I got a bit bored then for a bit, and was considering going inside even before the moon came up, because I hadn't planned what to look for/at. But J decided to look a the Leo Triplet again, so that was worth staying up for (much fainter than in Mansfield though), and then I realised we had the star atlas out with us when J grabbed it to find Virgo. Consequently I now know where Leo is, and I can basically figure out Virgo too. I tried to split Regulus, in Leo, but that didn't happen; I had better luck with Algieba though. Over in Virgo Porrima wasn't splitting for me, but I did manage the double in Corvus, called Algorab, which looked awesome because they both appear to be red. Nice.

Through J's scope, I saw a few of the Virgo galaxies (awfully dim, here), and a few star clusters.

Just a quick observation

... since last night we had Other Things to do, and given it's Easter the moon came up like a spotlight when it wasn't very late (but my goodness it was cold).

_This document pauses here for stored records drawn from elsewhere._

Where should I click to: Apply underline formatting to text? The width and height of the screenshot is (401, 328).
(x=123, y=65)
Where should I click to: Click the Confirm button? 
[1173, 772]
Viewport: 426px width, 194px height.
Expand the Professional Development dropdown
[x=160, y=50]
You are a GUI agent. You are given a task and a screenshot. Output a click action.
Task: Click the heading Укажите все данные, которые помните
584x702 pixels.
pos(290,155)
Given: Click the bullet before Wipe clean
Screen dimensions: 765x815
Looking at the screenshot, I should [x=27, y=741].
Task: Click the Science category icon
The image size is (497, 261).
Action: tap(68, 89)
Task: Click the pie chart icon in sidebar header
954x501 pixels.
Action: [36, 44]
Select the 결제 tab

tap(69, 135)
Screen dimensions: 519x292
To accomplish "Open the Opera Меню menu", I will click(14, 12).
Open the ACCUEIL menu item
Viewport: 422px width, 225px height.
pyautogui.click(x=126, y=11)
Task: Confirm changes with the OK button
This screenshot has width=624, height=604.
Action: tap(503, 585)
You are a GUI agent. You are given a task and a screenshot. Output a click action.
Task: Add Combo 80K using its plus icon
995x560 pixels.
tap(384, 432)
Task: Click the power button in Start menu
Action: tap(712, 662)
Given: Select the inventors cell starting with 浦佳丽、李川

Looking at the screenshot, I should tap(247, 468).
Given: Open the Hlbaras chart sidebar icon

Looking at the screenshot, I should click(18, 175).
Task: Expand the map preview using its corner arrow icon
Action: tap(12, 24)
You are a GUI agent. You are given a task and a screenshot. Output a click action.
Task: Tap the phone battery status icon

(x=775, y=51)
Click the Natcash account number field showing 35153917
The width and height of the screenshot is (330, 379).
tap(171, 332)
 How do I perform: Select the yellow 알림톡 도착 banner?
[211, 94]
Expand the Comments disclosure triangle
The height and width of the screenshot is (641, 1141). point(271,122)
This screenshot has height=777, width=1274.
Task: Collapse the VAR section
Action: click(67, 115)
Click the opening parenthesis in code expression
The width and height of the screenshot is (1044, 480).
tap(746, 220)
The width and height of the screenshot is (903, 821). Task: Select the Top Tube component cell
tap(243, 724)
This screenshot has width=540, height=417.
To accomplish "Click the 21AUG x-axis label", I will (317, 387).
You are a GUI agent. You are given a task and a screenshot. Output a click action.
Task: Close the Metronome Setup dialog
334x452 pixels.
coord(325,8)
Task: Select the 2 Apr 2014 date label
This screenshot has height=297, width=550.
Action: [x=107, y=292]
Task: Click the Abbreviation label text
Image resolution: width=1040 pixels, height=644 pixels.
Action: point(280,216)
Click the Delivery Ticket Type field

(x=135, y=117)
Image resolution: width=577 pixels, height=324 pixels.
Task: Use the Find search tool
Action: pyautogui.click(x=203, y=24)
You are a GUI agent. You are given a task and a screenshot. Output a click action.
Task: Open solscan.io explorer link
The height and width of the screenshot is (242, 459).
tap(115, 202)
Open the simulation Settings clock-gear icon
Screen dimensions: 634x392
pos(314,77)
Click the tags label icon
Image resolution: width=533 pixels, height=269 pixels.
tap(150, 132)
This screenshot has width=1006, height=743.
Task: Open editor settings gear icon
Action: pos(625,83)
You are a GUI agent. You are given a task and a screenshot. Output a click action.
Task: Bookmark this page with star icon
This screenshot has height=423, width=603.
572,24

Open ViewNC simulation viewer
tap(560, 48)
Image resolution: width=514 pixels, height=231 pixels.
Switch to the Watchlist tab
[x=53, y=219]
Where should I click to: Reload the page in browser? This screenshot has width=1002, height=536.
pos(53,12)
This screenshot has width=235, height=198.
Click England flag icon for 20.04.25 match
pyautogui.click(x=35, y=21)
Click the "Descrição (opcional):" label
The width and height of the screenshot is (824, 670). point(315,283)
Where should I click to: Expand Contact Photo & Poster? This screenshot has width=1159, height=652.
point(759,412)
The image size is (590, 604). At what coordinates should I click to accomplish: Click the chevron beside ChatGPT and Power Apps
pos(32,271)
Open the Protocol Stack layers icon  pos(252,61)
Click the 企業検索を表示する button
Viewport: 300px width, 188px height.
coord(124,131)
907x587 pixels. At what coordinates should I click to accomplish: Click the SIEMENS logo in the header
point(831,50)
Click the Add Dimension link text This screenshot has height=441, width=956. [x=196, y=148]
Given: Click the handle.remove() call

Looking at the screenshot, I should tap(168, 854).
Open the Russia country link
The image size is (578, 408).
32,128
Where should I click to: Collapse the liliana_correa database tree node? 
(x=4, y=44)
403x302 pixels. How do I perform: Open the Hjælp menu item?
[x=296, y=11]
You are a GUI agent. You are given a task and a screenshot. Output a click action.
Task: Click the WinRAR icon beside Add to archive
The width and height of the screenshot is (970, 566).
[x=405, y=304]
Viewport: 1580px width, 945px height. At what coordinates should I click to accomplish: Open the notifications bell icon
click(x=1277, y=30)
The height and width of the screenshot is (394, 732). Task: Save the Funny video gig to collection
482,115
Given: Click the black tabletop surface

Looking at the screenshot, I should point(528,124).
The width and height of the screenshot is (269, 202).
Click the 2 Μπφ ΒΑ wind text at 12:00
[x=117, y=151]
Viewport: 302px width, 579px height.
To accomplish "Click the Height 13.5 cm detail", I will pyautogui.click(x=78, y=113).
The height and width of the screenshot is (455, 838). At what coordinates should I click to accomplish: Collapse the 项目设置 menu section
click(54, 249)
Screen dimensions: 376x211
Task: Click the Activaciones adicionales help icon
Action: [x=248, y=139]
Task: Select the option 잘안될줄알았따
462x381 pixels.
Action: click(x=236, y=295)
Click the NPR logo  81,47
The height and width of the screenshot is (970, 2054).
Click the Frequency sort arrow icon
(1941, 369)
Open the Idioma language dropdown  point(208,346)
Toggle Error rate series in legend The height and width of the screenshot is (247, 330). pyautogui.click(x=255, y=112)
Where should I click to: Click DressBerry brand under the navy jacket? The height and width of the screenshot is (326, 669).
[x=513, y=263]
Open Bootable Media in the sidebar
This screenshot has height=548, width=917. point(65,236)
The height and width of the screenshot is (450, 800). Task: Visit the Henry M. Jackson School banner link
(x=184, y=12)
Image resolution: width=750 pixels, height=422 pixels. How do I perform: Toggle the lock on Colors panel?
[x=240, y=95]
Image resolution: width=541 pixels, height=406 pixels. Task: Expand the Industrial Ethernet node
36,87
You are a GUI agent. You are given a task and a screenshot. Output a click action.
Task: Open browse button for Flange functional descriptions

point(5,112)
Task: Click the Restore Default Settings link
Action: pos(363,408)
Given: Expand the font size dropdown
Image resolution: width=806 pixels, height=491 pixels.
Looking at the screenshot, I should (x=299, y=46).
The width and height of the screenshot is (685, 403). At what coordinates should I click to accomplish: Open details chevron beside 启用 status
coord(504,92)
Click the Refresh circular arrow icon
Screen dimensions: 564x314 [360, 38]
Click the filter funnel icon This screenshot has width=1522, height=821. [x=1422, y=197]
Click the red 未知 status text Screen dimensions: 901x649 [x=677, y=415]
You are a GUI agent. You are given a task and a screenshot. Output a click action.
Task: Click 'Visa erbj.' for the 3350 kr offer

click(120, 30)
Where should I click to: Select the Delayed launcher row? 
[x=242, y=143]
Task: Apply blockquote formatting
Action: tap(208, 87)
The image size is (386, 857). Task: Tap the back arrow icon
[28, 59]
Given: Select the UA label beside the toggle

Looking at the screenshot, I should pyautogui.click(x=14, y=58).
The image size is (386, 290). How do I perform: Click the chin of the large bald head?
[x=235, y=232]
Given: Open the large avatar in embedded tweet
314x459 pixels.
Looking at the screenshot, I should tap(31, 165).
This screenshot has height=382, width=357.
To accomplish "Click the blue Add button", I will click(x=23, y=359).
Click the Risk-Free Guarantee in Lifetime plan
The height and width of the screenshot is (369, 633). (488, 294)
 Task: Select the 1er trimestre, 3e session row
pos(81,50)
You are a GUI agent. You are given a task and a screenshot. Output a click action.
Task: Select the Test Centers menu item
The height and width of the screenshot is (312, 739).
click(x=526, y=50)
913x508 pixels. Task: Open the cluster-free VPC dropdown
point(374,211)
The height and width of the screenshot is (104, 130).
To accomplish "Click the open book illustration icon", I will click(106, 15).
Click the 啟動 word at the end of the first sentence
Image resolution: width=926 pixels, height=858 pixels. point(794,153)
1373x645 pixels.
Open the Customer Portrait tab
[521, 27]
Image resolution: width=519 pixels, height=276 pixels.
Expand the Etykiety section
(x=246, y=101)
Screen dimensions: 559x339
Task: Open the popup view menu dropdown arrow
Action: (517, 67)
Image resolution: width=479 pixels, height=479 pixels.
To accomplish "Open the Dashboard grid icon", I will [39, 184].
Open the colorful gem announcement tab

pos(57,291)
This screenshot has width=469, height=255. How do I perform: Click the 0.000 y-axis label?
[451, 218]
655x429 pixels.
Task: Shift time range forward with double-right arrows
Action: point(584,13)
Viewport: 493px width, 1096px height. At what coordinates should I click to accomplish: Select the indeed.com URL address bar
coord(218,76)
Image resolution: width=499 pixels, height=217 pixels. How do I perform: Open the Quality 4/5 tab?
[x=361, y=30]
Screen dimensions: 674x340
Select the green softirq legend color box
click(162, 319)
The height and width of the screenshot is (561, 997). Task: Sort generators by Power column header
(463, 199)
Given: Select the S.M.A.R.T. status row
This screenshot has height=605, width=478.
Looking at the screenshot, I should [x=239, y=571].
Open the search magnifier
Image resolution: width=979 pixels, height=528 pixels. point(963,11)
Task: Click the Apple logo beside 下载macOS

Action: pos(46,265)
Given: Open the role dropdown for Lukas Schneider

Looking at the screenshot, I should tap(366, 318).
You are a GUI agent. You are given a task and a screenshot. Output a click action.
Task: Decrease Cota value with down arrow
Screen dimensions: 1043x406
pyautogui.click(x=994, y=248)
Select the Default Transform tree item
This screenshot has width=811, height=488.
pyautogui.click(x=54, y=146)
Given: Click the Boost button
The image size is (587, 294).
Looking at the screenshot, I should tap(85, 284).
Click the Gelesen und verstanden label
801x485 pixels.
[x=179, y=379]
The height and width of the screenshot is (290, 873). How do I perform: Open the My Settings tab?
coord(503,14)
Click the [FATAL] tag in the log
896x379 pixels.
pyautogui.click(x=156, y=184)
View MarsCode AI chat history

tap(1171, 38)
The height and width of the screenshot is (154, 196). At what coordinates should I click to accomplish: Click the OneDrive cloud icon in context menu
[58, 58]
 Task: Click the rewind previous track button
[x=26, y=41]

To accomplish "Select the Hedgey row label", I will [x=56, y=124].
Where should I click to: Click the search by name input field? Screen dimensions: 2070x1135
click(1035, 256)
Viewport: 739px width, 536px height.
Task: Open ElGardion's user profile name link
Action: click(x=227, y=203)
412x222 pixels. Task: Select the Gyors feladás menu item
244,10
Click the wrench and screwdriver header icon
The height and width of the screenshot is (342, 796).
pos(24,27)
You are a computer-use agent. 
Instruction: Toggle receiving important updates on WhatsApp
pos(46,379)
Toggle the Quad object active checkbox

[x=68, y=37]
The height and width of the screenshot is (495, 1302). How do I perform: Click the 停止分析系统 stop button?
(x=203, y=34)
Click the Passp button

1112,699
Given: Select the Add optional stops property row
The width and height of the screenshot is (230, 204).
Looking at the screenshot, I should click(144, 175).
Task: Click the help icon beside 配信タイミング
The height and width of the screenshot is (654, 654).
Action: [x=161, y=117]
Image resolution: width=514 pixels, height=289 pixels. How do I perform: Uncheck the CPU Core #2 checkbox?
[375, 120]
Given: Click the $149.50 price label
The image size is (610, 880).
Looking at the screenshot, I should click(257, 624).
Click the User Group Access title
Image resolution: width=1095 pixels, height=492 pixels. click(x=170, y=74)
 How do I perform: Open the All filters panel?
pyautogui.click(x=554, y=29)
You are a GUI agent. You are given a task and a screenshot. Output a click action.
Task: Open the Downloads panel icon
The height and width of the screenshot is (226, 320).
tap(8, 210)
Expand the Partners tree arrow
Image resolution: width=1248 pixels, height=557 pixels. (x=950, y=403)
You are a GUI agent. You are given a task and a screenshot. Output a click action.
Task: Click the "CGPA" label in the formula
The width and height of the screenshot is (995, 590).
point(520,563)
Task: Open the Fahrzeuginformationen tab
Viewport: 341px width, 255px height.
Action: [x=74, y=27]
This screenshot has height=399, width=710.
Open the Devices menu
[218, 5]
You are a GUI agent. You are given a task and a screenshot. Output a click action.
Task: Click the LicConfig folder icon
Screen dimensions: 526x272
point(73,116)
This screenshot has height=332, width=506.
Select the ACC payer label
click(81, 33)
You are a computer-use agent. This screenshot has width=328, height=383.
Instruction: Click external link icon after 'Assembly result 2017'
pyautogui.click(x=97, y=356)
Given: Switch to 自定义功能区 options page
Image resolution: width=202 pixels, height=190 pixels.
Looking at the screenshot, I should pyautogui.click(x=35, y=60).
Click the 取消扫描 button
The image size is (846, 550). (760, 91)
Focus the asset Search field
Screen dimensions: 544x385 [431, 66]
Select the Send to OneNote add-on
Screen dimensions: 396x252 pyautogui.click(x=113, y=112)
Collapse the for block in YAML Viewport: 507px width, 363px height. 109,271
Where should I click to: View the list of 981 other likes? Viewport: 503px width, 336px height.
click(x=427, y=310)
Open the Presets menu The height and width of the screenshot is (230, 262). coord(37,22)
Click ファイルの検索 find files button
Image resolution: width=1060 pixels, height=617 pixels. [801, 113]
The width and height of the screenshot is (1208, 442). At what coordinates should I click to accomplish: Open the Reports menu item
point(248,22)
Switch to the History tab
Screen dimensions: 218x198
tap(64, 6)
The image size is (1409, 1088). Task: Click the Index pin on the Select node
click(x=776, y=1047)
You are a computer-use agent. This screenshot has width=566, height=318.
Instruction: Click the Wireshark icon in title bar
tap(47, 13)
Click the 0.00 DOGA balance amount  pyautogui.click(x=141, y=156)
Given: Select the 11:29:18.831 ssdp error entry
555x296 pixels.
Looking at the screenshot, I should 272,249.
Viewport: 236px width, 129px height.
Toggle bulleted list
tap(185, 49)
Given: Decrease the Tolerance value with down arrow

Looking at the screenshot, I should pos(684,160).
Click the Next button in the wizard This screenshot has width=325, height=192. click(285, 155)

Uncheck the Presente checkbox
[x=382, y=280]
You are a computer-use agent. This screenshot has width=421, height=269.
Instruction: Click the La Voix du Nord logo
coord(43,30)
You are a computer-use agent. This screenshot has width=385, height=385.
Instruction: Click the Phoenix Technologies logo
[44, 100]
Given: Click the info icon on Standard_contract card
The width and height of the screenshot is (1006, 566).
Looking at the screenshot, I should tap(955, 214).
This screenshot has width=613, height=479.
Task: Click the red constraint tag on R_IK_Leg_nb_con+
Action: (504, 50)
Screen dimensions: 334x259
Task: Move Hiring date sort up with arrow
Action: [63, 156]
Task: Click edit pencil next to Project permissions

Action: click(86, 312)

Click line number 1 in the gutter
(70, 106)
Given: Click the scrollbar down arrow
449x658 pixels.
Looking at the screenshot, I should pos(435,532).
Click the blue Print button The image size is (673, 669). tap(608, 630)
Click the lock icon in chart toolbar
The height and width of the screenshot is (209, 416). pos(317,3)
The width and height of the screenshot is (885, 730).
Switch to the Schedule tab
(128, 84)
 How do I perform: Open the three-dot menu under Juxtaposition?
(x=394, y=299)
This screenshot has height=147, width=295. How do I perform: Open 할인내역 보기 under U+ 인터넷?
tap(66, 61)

Saturn was my first object of interest, and it was great showing it to J's parents; they were quite impressed. And so was I - I could definitely see Titan, and I thought I could see another moon, quite close to the disk on the other side from Titan. Through J's telescope, turns out I was right, and I could see another as well: according to Stellarium, they were Dione and Tethys. If I'm lucky, tonight we should be able to see Rhea too! (Saturn's moons are named after the Titans, the generation before the Olympian gods in Greek mythology).

Swung around then to Mars - quite red, and quite small. Since I was quite tired, and knew we weren't going to get much observing in, I then had a look at each of the stars of the Southern Cross - split Gamma Crucis (and Alpha Centauri too while I was at it). Since I was using a fairly wide eyepiece, I also managed to find the Jewel Box by accident when I was trying to remember if Mimosa Crucis is a double (if it is, not such that I can split in my telescope!).

J also looked at Saturn, and a few other objects, including the nebula in Eta Carina, which he let me look at. I was someone dismayed that we've basically lost Orion for the year.